The Model for Improvement
Three questions. A cycle. Repeated until the improvement holds. The Model for Improvement is the most widely used quality improvement framework in healthcare and other industries — and the one most frequently applied without rigorous answers to its second, most important question. This page explains the framework, how PDSA cycles operate within it, and why Bootstrap CUSUM is the objective answer to the question every improvement programme must answer but rarely does.
- Answer the three Model for Improvement questions clearly — including the one most teams skip.
- Design a PDSA cycle that produces learning, not just activity.
- Know when your PDSA data shows genuine improvement versus common cause variation.
- Close the loop honestly: use Bootstrap CUSUM to confirm whether a step change has occurred.
☰ Contents — click to expand
Origin and context
The Model for Improvement was developed by Associates in Process Improvement — Gerald Langley, Ron Moen, Kevin Nolan, Thomas Nolan, Clifford Norman, and Lloyd Provost — and published in The Improvement Guide (first edition 1996, second edition 2009). It integrates Walter Shewhart’s Plan–Do–Study–Act cycle with a structured set of questions that frame the purpose of any improvement effort before the cycle begins.
The model was adopted by the Institute for Healthcare Improvement (IHI) as its primary framework for clinical quality improvement and is now used in healthcare organisations across more than 50 countries. In the UK it underpins NHS improvement programmes, clinical audit, and quality management systems at every level. Beyond healthcare it applies equally to industrial process improvement, policy evaluation, education, and any other setting where a change is being made and its effect needs to be evaluated.
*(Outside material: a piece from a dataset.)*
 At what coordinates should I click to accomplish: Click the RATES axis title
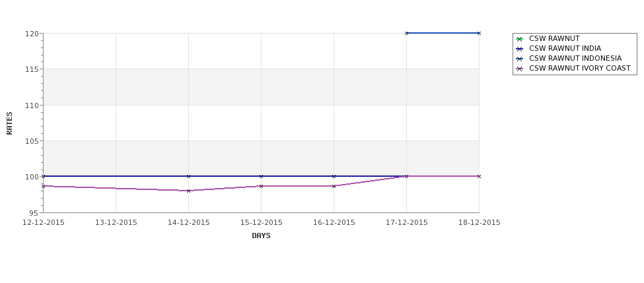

The model has two components: the three questions, and the PDSA cycle. The questions define what you are trying to do. The cycle is how you do it, test it, and learn from it. Neither component is sufficient without the other.
The three questions
Before any PDSA cycle begins, three questions must be answered. They appear simple. They are not. Each one requires specific, pre-committed answers — not general statements of intent.
The questions must be answered in order. An aim without a measure produces activity without accountability. A measure without an aim produces data without direction. A change theory without both produces action without any possibility of learning. Most programmes jump to Question 3 — what should we change? — before Question 2 has been answered rigorously. The result is that the change is implemented, some data is collected, and a narrative is constructed retrospectively to claim success. Bootstrap CUSUM closes that gap: it makes Question 2 answerable with a pre-specified, objective, dated result.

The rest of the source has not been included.